Senin, 09 Februari 2009

Lukas 8,9-15

“Penabur dan Tuaian”
khotbah Minggu 15 Feb 2009
1. Ada empat kategori manusia dalam memahami Firman Tuhan, yaitu: mendengar tapi tidak mempedulikan sama sekali; mendengar dan menerima tetapi dihimpit dan didesak oleh hal duniawi, mendengar dan menerima tapi tidak menjaga dan memberi pertumbuhan yang baik; dan yang terakhir, mendengra dan menerima, lalu merawat, memupuk, menyiram, dan menjaga dengan baik sehingga menghasilkan buah yang baik pula. Seperti respon tanah menerima benih, demikian hati manusia menerima Firman Tuhan. Respon kita pada Firman Tuhan sangat mempengaruhi pertumbuhannya, jika kita menjaga dan memelihara maka kita akan menghasilkan buah yang baik, karena tugas kita hanya menanam dan menyiram, tapi pertumbuhannya tergantung pada yang mempunyai tanah (1 Kor 3,6)
2. Bagaimanakah respon manusia terhadap Firman Tuhan pada zaman ini? Saya mempunyai pengalaman dan bertemuan dengan pendengar Firman dengan respon yang hampir sama dengan apa yang tertulis dalam perikope ini, seperti:
• Pendengar yang datang ke Gereja, mendengar Firman Tuhan, tetapi dari awal ibadah sampai selesai membentuk kelompok baru, berdiskusi, terus berbicara, bergosip atau membaca, bahkan ada yang -smssms-an (Biasanya pemuda/i gereja ini). Kalau kaum bapak, mereka keluar ketika khotbah merokok sambil menum kopi, maka berlalulah Firman itu, tidak ada yang tinggal, tidak ada yang bisa mengubah;
• Ada yang mendengar, tapi begitu HP berdering, dia akan mendahului menjawab panggilan manusia, dan mengabaikan panggilan Tuhan, maka tidak jarang ada orang ketika Pendeta berkhotbah, jemaat hilir mudik menjawab telepon. Saya jadi ingat cerita seorang Dosen di salah satu Universitas kristen, ketika suatu waktu mereka akan rapat, sebelum dimulai, salah seorang dihunjuk memimpin doa, beliau berkata “mari kita berdoa,...”, semua peserta rapat dengan sikap yang santun menundukkan kepala, melipat tangan dan tutup mata, beberapa menit hening, tidak ada suara yang terdengar, tiba-tiba sang pendoa berkata: ‘halo...halooo...”, semua terbelalak, ternyata beliau tidak meneruskan doa, karena ada nada getar di kantong celananya. Dia menjawab telepon bayangkan? (tak terbanyangkan!!!) Tekhnologi, ilmu pengetahuan, kekayaaan, jabatan dan keluarga bisa membuat kita mengesampingkan Tuhan karena mengutamakan hal dunia. Hati-hati dengan ini!
• Ada juga yang merima tapi terhimpit oleh desakan hidup, oleh persoalan anak, ekonomi, dll. Seperti cerita seorang anak yang ditanya oleh gurunya,”berapa onskah 1 Kg ?” seorang siswa menjawab “9 ons”, guru berkata; “salah...”, sang siswa protes, “loh, kenapa salah bu guru? Kalau saya menimbang gula yang akan dijual ayah saya, ayah selalu berkata, untuk satu kg buat 9 ons!” guru: “???”. kita memang mendengar Firman tapi Firman itu tidak dipelihara, sehingga tidak berdaya guna untuk mengubah, maka ditengah kehidupan kita sebagai orang beragama (mungkin juga di gereja?) masih sering terjadi dan berkembang penipuan, pembunuhan, korupsi, nepotisme, kolusi, dan suap menyuap.
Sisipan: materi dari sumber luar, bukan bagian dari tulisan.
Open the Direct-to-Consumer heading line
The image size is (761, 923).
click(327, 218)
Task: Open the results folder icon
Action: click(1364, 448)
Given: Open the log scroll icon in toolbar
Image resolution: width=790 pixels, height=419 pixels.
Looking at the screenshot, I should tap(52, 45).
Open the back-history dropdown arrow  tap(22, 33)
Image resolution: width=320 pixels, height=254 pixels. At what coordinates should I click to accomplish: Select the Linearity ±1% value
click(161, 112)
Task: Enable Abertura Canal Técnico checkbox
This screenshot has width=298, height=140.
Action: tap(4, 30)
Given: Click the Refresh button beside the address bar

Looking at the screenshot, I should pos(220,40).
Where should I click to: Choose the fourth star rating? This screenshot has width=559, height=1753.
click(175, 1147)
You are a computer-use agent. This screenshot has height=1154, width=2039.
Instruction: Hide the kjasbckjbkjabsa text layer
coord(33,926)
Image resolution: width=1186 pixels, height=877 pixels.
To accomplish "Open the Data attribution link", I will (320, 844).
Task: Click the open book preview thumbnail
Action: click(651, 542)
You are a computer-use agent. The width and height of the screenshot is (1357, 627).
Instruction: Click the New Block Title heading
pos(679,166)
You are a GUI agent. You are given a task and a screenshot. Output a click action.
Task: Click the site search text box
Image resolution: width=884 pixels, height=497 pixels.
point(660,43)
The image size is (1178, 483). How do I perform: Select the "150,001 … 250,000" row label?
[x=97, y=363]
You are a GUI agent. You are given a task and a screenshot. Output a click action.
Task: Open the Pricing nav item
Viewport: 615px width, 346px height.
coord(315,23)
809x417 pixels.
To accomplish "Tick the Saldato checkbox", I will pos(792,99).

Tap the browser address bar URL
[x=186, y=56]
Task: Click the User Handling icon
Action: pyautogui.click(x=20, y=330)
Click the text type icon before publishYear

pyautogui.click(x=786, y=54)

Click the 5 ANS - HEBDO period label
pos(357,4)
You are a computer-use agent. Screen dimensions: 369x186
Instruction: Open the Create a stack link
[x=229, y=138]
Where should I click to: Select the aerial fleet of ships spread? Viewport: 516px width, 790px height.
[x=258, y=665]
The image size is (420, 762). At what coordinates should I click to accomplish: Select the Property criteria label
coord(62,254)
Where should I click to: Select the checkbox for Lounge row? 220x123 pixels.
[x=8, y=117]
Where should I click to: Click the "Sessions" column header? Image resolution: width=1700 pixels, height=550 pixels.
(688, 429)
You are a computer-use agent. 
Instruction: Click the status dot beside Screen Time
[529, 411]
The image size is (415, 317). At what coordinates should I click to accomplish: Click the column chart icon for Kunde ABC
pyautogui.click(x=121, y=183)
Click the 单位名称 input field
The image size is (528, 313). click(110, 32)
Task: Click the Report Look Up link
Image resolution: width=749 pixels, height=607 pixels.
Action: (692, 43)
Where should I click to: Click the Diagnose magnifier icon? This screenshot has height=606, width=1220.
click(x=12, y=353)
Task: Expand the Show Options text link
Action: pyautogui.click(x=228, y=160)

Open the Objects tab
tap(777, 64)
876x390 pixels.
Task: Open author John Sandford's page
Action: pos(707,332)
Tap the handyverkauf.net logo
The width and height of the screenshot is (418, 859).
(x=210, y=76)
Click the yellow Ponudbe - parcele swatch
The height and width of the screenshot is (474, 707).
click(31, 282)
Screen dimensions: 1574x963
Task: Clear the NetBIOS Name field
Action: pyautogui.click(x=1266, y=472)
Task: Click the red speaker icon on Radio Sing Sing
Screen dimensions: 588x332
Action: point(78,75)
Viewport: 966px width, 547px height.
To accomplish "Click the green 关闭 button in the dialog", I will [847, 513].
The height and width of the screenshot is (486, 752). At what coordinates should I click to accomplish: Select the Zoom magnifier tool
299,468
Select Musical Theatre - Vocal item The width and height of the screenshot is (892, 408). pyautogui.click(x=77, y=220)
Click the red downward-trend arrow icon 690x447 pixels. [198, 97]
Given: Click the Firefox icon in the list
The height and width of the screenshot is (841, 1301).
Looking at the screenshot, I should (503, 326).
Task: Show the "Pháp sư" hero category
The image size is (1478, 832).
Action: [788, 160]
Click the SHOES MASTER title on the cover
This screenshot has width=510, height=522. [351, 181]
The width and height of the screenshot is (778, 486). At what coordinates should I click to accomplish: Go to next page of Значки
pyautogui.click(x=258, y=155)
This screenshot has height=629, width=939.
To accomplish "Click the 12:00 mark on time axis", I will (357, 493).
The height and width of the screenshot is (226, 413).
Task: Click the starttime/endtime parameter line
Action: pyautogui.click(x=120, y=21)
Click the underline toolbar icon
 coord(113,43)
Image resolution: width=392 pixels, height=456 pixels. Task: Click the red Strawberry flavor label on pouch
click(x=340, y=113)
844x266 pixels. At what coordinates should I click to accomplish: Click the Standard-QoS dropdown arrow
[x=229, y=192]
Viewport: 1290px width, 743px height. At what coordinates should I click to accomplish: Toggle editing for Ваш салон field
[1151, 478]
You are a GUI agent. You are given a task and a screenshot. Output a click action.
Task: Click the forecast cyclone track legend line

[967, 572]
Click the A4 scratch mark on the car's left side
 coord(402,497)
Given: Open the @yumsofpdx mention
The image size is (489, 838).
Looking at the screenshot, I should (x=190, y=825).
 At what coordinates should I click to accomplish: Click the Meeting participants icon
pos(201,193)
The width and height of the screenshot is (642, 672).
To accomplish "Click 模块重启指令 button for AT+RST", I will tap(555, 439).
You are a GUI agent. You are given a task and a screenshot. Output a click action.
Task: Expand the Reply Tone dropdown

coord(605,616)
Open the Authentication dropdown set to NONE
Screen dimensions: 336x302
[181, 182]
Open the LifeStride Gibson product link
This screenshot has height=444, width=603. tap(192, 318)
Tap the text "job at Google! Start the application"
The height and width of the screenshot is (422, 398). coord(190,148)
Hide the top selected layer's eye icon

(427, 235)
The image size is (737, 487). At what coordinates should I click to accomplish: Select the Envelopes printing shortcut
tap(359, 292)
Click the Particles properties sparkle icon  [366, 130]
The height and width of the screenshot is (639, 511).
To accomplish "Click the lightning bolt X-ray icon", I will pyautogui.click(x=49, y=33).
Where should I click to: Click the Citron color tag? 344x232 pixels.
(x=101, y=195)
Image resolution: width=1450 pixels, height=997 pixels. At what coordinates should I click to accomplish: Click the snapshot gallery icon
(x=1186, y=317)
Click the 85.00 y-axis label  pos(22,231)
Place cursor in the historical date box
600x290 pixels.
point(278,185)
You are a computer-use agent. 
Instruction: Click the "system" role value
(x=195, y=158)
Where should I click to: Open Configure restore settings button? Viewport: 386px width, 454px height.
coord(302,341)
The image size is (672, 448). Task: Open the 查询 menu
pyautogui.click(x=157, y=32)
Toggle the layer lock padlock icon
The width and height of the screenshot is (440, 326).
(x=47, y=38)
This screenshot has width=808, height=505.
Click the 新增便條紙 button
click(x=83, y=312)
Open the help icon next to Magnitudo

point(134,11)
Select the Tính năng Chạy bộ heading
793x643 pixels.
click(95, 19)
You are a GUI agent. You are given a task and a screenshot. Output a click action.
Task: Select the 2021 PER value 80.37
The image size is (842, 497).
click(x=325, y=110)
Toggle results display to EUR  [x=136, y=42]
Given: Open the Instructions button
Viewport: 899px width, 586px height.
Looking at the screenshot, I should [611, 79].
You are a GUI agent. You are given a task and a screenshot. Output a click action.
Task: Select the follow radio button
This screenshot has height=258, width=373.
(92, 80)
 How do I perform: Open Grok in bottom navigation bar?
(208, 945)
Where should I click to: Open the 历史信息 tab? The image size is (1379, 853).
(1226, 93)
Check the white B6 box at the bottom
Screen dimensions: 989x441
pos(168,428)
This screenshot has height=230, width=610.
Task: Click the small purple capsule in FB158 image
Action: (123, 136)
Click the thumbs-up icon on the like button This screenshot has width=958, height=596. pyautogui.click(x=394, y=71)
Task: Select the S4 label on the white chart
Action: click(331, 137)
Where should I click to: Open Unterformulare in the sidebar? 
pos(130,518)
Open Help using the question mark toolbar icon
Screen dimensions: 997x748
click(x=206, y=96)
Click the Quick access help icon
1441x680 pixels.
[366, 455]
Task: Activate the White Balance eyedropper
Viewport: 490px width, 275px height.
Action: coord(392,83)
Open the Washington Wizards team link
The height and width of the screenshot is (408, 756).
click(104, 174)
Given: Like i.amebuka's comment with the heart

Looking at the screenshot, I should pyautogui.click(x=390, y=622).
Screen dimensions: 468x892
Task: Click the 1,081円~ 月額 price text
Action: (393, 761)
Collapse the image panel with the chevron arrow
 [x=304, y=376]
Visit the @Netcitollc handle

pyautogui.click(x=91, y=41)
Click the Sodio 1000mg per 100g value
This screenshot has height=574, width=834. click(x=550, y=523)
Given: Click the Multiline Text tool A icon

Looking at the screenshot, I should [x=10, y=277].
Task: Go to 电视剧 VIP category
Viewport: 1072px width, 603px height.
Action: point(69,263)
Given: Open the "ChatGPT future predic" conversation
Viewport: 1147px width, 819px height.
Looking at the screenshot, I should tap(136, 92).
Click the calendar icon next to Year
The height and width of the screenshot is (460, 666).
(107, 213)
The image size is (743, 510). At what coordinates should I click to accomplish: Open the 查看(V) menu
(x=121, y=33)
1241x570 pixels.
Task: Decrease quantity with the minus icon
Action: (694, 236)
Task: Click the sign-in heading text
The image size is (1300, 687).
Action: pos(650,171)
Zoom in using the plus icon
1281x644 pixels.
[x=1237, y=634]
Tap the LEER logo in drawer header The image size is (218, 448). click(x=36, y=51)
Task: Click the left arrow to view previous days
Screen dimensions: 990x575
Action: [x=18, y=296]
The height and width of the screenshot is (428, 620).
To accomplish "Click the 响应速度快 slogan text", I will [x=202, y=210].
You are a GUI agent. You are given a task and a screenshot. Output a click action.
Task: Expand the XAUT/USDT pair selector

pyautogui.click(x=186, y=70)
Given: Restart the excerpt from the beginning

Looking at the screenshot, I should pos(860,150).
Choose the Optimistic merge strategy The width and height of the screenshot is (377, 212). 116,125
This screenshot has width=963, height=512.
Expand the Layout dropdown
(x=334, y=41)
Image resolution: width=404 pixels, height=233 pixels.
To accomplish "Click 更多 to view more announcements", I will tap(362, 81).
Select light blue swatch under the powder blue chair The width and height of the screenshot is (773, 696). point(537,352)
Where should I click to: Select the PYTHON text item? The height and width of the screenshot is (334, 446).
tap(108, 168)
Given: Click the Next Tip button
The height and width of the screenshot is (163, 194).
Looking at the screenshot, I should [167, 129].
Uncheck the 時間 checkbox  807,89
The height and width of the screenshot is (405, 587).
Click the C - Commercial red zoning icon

• Ada juga Pendengar yang mau diubah oleh Firman, Firman itu berkekuatan untuk melembutkan hati yang keras, menobatkan hati yang tidak jujur menjadi jujur. Dalam Firman seseorang bertemu dengan Tuhan maka akan terjadi pertobatan, sebab standart tertinggi dari perjumpaan dengan Tuhan adalah pertobatan. Saya akan tuliskan cerita dari amang Pdt. TP Panggabena (Pendeta Resort Tanjung Perak), katanya ada seorang ibu yang pulang dari gereja. Di rumah suaminya yang ‘kebetulan’ malas ke Gereja bertanya pada sang istri “inang... (ibu), apakah khotbah hari ini, aku mau tau, untuk bekal rohani minggu ini. Ibu itu menjawab: ‘aku tidak tahu darimana khotbah itu, tapi yang kutahu, sejak hari ini aku akan bertobat menipu pembeli yang biasa 1 kg aku buat 9 ons, aku tidak mau lagi mengurangi takaran dari semua jualanku, sebab melalui khotbah itu aku tahu, ternyata adalah dosa membongi atau menipu orang lain”. Ibu itu tidak tahu nats khotbah hari itu, tapi dia tahu Allah menginginkan kejujuran, dan pendengar yang punya hati meneriman sentuhan roh akan membuahkan buah yang baik.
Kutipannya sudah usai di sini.